MULYONO GURU BANGSA?

GURU BANGSA

Kalian masih inget cerita tentang tetangga-tetangga saya di komplek? Nah, ada kabar baru, Pak RT saya yang akhirnya lengser, ternyata konon menurut ART di rumahnya, Pak RT mau jadi guru. Kami benar-benar terdiam dan bingung. Hah? Jadi guru? Itu seriusan?

Karena bukan apa-apa, kami tidak bisa membayangkan apa yang akan terjadi di kelasnya nanti.

Hari pertama dia ngajar, muridnya ada 40. Pelajaran tentang bahasa Indonesia.
"Sudah tapi belum."
"Maksudnya gimana, Pak?"
"Sudaaaah, tapi belum."
"Eh, jadi itu sudah atau belum, Pak?"
"Sudaaah, tapi belum."
Murid-muridnya bingung mau catat apa.

Hari kedua, dia kembali semangat mengajar, tentang pandemi.
"Mudik yang tidak boleh. Pulang kampung sih boleh."
"Tapi bukannya itu sama, Pak?"
"Beda. Mudik ya mudik. Pulang kampung ya pulang kampung."
Mulut murid-muridnya terngaga, semakin bingung.

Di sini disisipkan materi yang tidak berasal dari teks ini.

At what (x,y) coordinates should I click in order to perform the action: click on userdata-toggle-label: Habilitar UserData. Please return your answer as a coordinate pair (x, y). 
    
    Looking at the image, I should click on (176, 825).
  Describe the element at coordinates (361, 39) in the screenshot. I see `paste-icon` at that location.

Hari ketiga, dia kembali mengajar, Matematika,
"Pak Guru, kalau rumus phytagoras itu kayak apa?"
"Ya ndak tahu, kok tanya saya."
Murid-muridnya menggigiti pulpen.

Hari keempat, dia kembali mengajar, pelajaran IPA.
"Inget loh ya, sedimen, bukan pasir."
Murid-murid mengangguk, mencatat: sedimen, bukan pasir.
"Tapi, sedimen ini bentuknya juga pasir."
Murid-murid terdiam, baiklah tetap mencatat: sedimen ini bentuknya pasir.
"Tapi, ini sedimen. Bukan pasir. Catat baik2 loh, jangan ketuker."
Murid-murid mulai menggigiti meja kayu.

Setelah terbengong-bengong membayangkan itu 5 menit, kami para tetangga bubar dari pos ronda, balik ke rumah masing-masing. Sudah terlalu lelah buat meneruskannya.